Boolberry Monthly Progress Report: April
What we’ve been up to
Okay, another month has flown by somehow and it’s time for an update on our development progress. A lot has been going on, but we’d like to call out one thing specifically, the implementation of LMDB. We decided to push LMDB ahead of schedule, deprioritizing listings, to make the project more appealing to the exchanges.
Up until this month, the entire blockchain has been loading into a RAM each time a user opens the daemon. Now, with the implementation of a database, we can speed up that process by only using RAM to process the changes in a blockchain.
LMDB Implementation details
The team has been working towards this outcome along parallel paths, library implementation and migrating the core (blockchain_storage.cpp) into the new library. After these two phases were complete, we integrated the two to stand the system up. However, this integration met some performance issues — the most significant of which was a problem with the scratchpad.
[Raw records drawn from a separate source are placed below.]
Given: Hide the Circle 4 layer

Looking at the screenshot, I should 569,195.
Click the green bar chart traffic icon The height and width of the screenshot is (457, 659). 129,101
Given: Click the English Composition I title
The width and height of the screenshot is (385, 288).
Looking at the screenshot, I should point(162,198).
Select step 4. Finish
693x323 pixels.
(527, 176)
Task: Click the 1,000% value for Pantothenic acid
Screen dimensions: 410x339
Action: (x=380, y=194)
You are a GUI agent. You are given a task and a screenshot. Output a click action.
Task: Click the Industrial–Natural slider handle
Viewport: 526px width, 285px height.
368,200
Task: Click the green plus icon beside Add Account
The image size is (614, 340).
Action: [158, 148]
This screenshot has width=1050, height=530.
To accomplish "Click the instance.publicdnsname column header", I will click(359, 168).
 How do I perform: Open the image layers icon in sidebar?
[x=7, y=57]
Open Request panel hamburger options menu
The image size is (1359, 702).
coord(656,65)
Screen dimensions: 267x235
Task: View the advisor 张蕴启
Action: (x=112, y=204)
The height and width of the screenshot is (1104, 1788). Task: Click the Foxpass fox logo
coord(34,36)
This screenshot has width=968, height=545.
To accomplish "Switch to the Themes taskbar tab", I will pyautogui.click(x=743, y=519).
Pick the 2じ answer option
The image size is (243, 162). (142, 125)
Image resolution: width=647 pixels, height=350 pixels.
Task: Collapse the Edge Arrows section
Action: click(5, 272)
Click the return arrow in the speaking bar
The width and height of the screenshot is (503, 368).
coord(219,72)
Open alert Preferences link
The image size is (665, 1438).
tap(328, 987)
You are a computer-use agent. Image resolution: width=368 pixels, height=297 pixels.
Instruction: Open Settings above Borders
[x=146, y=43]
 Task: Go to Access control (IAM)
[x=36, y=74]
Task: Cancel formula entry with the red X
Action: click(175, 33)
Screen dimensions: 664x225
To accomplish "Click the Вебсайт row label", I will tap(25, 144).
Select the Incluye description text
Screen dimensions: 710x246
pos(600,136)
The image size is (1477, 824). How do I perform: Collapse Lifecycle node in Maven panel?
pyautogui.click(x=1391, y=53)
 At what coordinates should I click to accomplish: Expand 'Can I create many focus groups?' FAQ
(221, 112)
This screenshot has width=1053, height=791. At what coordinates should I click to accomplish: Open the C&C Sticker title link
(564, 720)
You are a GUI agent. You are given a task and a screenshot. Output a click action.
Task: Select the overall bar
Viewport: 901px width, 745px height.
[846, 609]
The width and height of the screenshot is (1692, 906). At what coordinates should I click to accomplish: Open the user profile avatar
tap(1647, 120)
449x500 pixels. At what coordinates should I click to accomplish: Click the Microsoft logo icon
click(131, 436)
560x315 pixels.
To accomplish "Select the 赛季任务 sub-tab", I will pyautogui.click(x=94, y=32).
With the implementation of LMDB, the scratchpad now uses a solid memory block that’s around 300MB and changes after every new block. Simple implementations like this were taking about 1–2 seconds per block. Then we applied a cache helper which keeps data both in memory (as a consistent block) and in the database as a vector of 32-bytes records. Essentially, this means that with the scratchpad cache implementation it no longer has to sync the whole block of memory every time — just the sections that have changed. We still need to optimize this process for the fastest load time. However, we’ve already solved the memory consumption for the core so we’re well on our way.
Launching a public beta
After all this work, we’re left with an LMDB-based daemon that’s synchronizing and stable. Having said that, we’re still aware of some bugs so we’ll be keeping it in public beta for a while (in lmdb_core branch on github). The best way to test the daemon will be stress it with an interruption/killing process, where we’ll be confirming that it stays stable while being interrupted. This build is already quite stable, compilable, and secure, we just see room for improvement and plan to get it working the way we want before releasing it broadly.
One last thing
One more small development to report. We’ve given our GUI a facelift this month and added a signing text feature. It still uses the old qtwebkit engine which we know is dated, but at least it looks better now and lets us use the funding platform without running CLI tools, so it’s an improvement to be sure.
Thanks for taking the time to keep up with our progress. More development news in a month, we’re all cranking out work for BBR over here and look forward to giving you more updates.